Eu passei direto pelo primeiro andar, onde achei que os guardas pensariam que eu ia. Eu mirei a garagem no subsolo e fiz uma coisa que eu nunca pensava que faria antes. Assim que entrei, eu corri para o armário de chaves, quebrando-o com um extintor que ficava ao lado. O extintor era mais pesado do que eu pensava e quase não consegui quebrar o suficiente para tirar a chave que queria. Mas enfiei meu braço por baixo do vidro como dava, fazendo-a cair para mim, mesmo que tivesse ganhado alguns cortes na minha mão.
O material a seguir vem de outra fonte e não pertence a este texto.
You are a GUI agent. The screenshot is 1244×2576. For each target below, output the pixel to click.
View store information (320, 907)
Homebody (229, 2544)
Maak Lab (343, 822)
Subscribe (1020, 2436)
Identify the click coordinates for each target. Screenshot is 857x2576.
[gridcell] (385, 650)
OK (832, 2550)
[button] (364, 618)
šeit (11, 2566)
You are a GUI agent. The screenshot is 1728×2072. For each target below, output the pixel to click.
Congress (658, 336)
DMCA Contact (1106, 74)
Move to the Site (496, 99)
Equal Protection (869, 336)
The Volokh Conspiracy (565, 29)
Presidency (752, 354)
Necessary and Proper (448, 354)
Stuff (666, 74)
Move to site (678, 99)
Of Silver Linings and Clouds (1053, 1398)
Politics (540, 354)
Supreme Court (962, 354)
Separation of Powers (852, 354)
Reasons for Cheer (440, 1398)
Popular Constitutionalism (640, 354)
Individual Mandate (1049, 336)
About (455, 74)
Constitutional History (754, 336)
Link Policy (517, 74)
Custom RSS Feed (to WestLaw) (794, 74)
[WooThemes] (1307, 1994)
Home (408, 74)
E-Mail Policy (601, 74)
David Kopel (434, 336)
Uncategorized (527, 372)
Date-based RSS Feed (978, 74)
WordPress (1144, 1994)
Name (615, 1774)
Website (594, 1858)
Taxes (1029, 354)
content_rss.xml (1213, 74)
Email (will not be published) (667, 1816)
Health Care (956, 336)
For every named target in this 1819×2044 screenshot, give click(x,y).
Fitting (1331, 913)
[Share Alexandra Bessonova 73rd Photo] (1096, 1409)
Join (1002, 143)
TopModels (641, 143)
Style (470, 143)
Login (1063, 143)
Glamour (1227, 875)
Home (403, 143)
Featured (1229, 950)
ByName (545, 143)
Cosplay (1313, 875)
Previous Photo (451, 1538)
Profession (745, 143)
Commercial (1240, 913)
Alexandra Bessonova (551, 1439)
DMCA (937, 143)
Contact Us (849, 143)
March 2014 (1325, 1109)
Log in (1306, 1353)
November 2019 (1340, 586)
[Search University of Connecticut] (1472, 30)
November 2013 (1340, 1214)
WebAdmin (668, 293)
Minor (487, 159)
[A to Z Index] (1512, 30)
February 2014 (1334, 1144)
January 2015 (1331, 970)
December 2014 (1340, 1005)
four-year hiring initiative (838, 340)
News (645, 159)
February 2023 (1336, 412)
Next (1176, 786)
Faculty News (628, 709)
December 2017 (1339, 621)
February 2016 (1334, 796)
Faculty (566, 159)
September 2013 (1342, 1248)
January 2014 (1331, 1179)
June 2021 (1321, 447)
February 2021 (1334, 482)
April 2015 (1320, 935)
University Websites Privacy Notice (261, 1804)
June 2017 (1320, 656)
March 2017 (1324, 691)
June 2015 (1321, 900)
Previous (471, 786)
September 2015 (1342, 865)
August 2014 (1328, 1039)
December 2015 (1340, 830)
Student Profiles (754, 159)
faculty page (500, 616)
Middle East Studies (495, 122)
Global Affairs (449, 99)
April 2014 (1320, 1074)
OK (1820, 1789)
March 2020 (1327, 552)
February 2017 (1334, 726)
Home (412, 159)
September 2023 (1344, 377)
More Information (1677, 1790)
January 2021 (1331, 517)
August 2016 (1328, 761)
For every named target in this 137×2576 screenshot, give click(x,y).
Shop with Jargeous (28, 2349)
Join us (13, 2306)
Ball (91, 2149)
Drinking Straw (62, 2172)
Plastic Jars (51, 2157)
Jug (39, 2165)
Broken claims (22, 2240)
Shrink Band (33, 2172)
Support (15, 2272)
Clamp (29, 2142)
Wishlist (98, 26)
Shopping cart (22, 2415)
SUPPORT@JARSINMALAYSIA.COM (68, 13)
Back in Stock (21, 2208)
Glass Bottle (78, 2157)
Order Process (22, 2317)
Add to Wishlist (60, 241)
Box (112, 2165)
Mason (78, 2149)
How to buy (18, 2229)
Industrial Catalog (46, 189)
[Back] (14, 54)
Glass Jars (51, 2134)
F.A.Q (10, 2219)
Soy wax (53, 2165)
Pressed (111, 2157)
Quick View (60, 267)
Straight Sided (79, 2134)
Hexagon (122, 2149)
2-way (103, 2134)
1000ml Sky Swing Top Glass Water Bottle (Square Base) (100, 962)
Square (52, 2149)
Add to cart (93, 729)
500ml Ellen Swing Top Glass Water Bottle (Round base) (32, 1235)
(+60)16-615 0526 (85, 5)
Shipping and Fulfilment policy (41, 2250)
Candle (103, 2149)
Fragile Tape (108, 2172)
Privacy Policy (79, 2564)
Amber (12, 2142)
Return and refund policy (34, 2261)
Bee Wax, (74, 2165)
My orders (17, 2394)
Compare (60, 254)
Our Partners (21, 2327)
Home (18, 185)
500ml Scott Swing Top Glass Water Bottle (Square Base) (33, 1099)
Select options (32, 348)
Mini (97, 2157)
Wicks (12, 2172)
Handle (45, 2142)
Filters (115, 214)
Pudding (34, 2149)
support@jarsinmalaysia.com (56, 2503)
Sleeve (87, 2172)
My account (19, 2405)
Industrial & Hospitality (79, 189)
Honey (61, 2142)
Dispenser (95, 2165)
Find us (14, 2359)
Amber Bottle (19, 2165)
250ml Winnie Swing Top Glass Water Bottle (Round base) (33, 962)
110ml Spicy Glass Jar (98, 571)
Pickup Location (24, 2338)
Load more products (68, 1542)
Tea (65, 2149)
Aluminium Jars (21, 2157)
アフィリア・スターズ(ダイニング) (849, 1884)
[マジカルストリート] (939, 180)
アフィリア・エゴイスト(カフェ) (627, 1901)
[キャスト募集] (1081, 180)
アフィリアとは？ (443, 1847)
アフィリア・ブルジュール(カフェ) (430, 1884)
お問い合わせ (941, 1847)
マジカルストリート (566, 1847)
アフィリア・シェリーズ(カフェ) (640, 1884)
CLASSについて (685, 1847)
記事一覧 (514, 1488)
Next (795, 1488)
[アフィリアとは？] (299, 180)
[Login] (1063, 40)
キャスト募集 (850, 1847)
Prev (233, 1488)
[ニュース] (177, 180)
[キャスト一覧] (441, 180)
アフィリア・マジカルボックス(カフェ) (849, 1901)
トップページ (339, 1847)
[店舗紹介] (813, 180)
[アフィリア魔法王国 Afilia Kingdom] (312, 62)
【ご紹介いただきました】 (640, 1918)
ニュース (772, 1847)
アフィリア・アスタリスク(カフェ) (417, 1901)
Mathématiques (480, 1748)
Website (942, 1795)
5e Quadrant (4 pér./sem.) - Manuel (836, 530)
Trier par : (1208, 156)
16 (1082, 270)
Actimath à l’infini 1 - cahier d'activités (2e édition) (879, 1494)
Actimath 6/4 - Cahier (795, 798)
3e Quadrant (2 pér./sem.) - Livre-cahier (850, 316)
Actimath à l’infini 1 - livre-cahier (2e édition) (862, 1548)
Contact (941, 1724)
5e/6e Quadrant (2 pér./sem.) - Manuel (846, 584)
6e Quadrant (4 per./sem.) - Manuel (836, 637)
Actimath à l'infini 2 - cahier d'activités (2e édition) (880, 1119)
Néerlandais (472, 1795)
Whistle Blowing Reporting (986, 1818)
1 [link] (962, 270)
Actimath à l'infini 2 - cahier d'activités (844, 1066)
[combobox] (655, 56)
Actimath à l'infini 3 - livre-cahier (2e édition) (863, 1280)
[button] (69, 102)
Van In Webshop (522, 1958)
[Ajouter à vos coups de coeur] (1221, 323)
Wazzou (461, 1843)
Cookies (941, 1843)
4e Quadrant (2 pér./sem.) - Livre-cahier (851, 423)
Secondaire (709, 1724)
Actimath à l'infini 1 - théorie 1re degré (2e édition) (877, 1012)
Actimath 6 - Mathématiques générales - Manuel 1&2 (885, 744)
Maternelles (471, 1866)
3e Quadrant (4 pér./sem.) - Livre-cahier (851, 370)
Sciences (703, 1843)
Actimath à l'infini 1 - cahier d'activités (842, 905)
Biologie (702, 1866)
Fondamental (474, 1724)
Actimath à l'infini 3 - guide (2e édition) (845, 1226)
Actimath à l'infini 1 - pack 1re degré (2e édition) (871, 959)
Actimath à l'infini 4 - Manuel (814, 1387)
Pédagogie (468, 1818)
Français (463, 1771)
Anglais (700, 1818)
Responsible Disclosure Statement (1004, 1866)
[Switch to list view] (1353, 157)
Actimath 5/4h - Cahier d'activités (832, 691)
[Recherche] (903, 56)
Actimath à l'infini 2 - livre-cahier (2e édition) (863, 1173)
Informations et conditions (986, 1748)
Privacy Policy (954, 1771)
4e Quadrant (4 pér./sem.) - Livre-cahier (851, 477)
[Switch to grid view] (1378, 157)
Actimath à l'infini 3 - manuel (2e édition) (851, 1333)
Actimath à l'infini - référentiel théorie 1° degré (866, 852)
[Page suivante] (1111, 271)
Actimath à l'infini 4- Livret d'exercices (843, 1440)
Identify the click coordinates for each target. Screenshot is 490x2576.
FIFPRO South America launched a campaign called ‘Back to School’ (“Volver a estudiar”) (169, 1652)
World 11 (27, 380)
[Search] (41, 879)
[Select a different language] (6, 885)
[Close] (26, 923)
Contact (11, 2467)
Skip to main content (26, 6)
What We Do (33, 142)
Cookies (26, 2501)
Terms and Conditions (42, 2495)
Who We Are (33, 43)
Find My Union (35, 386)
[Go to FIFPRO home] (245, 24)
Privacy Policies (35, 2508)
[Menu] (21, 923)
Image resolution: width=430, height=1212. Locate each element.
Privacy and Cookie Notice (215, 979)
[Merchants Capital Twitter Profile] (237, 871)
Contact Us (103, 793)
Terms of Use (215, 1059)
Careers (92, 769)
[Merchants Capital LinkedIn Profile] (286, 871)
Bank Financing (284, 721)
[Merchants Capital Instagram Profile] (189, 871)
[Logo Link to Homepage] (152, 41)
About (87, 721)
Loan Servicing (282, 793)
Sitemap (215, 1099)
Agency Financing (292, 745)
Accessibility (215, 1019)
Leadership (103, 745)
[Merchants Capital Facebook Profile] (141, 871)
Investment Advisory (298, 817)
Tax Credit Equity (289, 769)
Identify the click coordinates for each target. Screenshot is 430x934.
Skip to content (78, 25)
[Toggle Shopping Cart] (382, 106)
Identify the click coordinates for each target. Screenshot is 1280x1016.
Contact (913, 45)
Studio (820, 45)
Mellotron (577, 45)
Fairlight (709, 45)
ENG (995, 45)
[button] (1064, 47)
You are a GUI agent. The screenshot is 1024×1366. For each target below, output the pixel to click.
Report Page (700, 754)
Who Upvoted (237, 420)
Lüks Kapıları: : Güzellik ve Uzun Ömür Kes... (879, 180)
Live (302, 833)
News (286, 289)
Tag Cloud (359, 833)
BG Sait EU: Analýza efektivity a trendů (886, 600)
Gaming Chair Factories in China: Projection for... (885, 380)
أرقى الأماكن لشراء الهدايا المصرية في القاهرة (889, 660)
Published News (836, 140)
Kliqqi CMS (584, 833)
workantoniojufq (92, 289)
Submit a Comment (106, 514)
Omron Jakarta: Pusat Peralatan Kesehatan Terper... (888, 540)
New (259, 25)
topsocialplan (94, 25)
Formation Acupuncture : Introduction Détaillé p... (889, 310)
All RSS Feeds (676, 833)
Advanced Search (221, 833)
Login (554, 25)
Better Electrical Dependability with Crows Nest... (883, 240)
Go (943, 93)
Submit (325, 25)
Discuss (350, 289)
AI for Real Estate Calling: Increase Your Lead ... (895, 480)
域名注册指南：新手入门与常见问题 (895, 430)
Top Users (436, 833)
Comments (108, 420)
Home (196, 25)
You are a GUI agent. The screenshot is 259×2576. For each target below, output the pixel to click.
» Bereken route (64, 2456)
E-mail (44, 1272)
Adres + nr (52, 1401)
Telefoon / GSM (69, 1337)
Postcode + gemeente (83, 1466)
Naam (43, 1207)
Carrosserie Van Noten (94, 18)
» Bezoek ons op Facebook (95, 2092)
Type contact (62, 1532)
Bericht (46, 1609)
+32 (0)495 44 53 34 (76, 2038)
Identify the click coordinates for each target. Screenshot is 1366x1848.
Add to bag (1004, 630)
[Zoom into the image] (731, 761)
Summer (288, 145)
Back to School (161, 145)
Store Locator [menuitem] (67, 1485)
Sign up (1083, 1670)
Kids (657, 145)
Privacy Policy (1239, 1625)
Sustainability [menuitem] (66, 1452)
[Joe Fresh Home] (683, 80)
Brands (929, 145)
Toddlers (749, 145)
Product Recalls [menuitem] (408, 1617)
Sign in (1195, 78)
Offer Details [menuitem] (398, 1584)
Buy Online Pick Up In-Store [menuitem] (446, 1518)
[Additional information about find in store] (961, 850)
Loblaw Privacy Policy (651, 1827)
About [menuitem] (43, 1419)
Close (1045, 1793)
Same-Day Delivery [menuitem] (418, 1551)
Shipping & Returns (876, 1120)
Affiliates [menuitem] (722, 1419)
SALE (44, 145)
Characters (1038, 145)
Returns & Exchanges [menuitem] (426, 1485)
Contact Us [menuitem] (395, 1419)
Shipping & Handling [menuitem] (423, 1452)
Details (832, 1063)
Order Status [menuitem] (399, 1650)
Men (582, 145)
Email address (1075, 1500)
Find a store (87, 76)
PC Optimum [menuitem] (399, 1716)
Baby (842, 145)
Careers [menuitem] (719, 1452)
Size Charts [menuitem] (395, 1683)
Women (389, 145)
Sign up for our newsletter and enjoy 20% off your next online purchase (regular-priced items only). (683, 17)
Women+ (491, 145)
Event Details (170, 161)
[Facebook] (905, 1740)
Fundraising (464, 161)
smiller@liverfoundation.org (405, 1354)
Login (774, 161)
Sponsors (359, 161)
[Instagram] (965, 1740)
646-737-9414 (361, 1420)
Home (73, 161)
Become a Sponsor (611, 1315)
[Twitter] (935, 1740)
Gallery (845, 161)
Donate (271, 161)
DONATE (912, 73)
E então eu ouvi os guardas chegando à garagem e entrei em pânico para ir mais rápido. Corri até a moto de Sebastian (que talvez fosse me matar se descobrisse que a tinha pegado) e coloquei a chave na ignição. Tive que tentar umas três vezes, só dando tempo para os guardas quase me alcançarem, mas acabei conseguindo fazer seu motor ligar. O portão mal tinha aberto ainda, então eu tive que me abaixar, mas consegui sair da garagem, deixando todos para trás. O caminho até o grande portão foi bem rápido e eu consegui passar pelo espaço que os seuqestradores tinham deixado aberto. E então eu estava livre e não tinha mais o que me fizesse voltar atrás.
E a dor que me fincava embaixo da minha costela nem era muito problema. A adrenalina estava começando a fazer efeito com tudo, me deixando ainda mais elétrico, ainda mais nervoso e ansioso. Eu precisava encontrar a Gabrielle. Eu precisava e eu IA encontrá-la.
Eu só não sabia era o caminho até o píer.